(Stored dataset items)
※

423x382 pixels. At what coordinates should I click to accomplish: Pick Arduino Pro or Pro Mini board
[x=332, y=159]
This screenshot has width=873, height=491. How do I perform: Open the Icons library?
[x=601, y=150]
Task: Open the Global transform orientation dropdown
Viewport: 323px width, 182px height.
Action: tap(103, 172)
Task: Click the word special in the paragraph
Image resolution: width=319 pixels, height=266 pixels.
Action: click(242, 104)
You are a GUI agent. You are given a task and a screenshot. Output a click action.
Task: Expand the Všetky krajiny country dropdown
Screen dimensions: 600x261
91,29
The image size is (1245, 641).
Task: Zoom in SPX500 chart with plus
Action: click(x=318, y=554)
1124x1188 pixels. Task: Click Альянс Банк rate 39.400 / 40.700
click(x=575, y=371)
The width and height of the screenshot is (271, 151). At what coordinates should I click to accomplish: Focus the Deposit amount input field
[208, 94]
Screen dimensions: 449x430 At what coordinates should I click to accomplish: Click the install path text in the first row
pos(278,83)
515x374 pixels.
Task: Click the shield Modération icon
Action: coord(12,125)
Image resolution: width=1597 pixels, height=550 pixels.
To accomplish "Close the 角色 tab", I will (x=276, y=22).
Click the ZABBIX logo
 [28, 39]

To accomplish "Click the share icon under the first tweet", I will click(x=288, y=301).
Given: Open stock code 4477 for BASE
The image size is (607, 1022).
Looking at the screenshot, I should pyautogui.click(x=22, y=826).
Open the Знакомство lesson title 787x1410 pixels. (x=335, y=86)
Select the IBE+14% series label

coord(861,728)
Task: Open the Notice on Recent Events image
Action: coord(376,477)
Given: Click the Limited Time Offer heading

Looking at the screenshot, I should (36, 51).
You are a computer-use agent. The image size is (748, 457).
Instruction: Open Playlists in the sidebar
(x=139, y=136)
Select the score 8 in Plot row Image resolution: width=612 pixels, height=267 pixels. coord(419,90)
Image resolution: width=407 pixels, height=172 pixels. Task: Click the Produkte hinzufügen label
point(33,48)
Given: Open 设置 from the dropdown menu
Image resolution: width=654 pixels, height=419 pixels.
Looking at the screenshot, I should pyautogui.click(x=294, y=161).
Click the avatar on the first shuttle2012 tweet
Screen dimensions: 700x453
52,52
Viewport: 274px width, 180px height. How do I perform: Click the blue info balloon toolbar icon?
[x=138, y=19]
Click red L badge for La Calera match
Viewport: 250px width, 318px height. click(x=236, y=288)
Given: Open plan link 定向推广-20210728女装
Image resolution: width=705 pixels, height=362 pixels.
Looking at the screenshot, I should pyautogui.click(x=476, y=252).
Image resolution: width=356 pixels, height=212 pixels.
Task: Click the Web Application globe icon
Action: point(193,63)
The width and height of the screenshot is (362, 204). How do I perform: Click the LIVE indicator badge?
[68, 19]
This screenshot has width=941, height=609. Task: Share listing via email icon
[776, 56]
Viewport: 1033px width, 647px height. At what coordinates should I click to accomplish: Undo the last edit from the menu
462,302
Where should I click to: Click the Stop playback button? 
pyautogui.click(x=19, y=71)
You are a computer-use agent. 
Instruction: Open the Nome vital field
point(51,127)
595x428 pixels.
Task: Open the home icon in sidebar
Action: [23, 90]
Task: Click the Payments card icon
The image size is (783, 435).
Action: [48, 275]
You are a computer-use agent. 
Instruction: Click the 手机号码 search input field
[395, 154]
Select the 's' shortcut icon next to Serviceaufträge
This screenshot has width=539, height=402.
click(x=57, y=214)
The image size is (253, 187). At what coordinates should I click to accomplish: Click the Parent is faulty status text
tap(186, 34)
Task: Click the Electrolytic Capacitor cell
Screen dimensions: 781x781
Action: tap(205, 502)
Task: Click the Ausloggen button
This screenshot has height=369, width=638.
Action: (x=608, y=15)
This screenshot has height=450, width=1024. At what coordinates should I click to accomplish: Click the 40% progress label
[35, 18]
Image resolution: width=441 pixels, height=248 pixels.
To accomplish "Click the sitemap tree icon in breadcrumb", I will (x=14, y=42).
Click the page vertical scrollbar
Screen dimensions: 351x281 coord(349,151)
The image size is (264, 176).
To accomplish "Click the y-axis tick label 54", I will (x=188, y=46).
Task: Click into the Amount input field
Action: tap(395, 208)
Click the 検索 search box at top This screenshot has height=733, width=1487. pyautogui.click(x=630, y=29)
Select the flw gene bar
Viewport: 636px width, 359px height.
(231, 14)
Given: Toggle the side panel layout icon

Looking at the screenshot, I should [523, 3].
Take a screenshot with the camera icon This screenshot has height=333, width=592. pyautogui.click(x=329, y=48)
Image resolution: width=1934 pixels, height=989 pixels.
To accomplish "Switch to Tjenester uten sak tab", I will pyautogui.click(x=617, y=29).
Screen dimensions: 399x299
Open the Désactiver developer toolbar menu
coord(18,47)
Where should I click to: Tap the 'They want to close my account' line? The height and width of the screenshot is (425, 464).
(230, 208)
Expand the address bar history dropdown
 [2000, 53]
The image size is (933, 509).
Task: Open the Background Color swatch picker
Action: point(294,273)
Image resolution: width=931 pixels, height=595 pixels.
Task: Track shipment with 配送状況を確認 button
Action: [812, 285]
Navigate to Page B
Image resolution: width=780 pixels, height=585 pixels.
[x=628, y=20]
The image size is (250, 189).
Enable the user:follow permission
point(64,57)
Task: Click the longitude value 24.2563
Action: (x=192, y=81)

※

→ TASK TO CARRY OUT
Your reply should hold all the entries, each repeated without a single change.

→ EXERCISE ANSWER
423x382 pixels. At what coordinates should I click to accomplish: Pick Arduino Pro or Pro Mini board
[x=332, y=159]
This screenshot has width=873, height=491. How do I perform: Open the Icons library?
[x=601, y=150]
Task: Open the Global transform orientation dropdown
Viewport: 323px width, 182px height.
Action: tap(103, 172)
Task: Click the word special in the paragraph
Image resolution: width=319 pixels, height=266 pixels.
Action: click(242, 104)
You are a GUI agent. You are given a task and a screenshot. Output a click action.
Task: Expand the Všetky krajiny country dropdown
Screen dimensions: 600x261
91,29
The image size is (1245, 641).
Task: Zoom in SPX500 chart with plus
Action: click(x=318, y=554)
1124x1188 pixels. Task: Click Альянс Банк rate 39.400 / 40.700
click(x=575, y=371)
The width and height of the screenshot is (271, 151). At what coordinates should I click to accomplish: Focus the Deposit amount input field
[208, 94]
Screen dimensions: 449x430 At what coordinates should I click to accomplish: Click the install path text in the first row
pos(278,83)
515x374 pixels.
Task: Click the shield Modération icon
Action: coord(12,125)
Image resolution: width=1597 pixels, height=550 pixels.
To accomplish "Close the 角色 tab", I will (x=276, y=22).
Click the ZABBIX logo
 [28, 39]

To accomplish "Click the share icon under the first tweet", I will click(x=288, y=301).
Given: Open stock code 4477 for BASE
The image size is (607, 1022).
Looking at the screenshot, I should pyautogui.click(x=22, y=826).
Open the Знакомство lesson title 787x1410 pixels. (x=335, y=86)
Select the IBE+14% series label

coord(861,728)
Task: Open the Notice on Recent Events image
Action: coord(376,477)
Given: Click the Limited Time Offer heading

Looking at the screenshot, I should (36, 51).
You are a computer-use agent. The image size is (748, 457).
Instruction: Open Playlists in the sidebar
(x=139, y=136)
Select the score 8 in Plot row Image resolution: width=612 pixels, height=267 pixels. coord(419,90)
Image resolution: width=407 pixels, height=172 pixels. Task: Click the Produkte hinzufügen label
point(33,48)
Given: Open 设置 from the dropdown menu
Image resolution: width=654 pixels, height=419 pixels.
Looking at the screenshot, I should pyautogui.click(x=294, y=161).
Click the avatar on the first shuttle2012 tweet
Screen dimensions: 700x453
52,52
Viewport: 274px width, 180px height. How do I perform: Click the blue info balloon toolbar icon?
[x=138, y=19]
Click red L badge for La Calera match
Viewport: 250px width, 318px height. click(x=236, y=288)
Given: Open plan link 定向推广-20210728女装
Image resolution: width=705 pixels, height=362 pixels.
Looking at the screenshot, I should pyautogui.click(x=476, y=252).
Image resolution: width=356 pixels, height=212 pixels.
Task: Click the Web Application globe icon
Action: point(193,63)
The width and height of the screenshot is (362, 204). How do I perform: Click the LIVE indicator badge?
[68, 19]
This screenshot has width=941, height=609. Task: Share listing via email icon
[776, 56]
Viewport: 1033px width, 647px height. At what coordinates should I click to accomplish: Undo the last edit from the menu
462,302
Where should I click to: Click the Stop playback button? 
pyautogui.click(x=19, y=71)
You are a computer-use agent. 
Instruction: Open the Nome vital field
point(51,127)
595x428 pixels.
Task: Open the home icon in sidebar
Action: [23, 90]
Task: Click the Payments card icon
The image size is (783, 435).
Action: [48, 275]
You are a computer-use agent. 
Instruction: Click the 手机号码 search input field
[395, 154]
Select the 's' shortcut icon next to Serviceaufträge
This screenshot has width=539, height=402.
click(x=57, y=214)
The image size is (253, 187). At what coordinates should I click to accomplish: Click the Parent is faulty status text
tap(186, 34)
Task: Click the Electrolytic Capacitor cell
Screen dimensions: 781x781
Action: tap(205, 502)
Task: Click the Ausloggen button
This screenshot has height=369, width=638.
Action: (x=608, y=15)
This screenshot has height=450, width=1024. At what coordinates should I click to accomplish: Click the 40% progress label
[35, 18]
Image resolution: width=441 pixels, height=248 pixels.
To accomplish "Click the sitemap tree icon in breadcrumb", I will (x=14, y=42).
Click the page vertical scrollbar
Screen dimensions: 351x281 coord(349,151)
The image size is (264, 176).
To accomplish "Click the y-axis tick label 54", I will (x=188, y=46).
Task: Click into the Amount input field
Action: tap(395, 208)
Click the 検索 search box at top This screenshot has height=733, width=1487. pyautogui.click(x=630, y=29)
Select the flw gene bar
Viewport: 636px width, 359px height.
(231, 14)
Given: Toggle the side panel layout icon

Looking at the screenshot, I should [523, 3].
Take a screenshot with the camera icon This screenshot has height=333, width=592. pyautogui.click(x=329, y=48)
Image resolution: width=1934 pixels, height=989 pixels.
To accomplish "Switch to Tjenester uten sak tab", I will pyautogui.click(x=617, y=29).
Screen dimensions: 399x299
Open the Désactiver developer toolbar menu
coord(18,47)
Where should I click to: Tap the 'They want to close my account' line? The height and width of the screenshot is (425, 464).
(230, 208)
Expand the address bar history dropdown
 [2000, 53]
The image size is (933, 509).
Task: Open the Background Color swatch picker
Action: point(294,273)
Image resolution: width=931 pixels, height=595 pixels.
Task: Track shipment with 配送状況を確認 button
Action: [812, 285]
Navigate to Page B
Image resolution: width=780 pixels, height=585 pixels.
[x=628, y=20]
The image size is (250, 189).
Enable the user:follow permission
point(64,57)
Task: Click the longitude value 24.2563
Action: (x=192, y=81)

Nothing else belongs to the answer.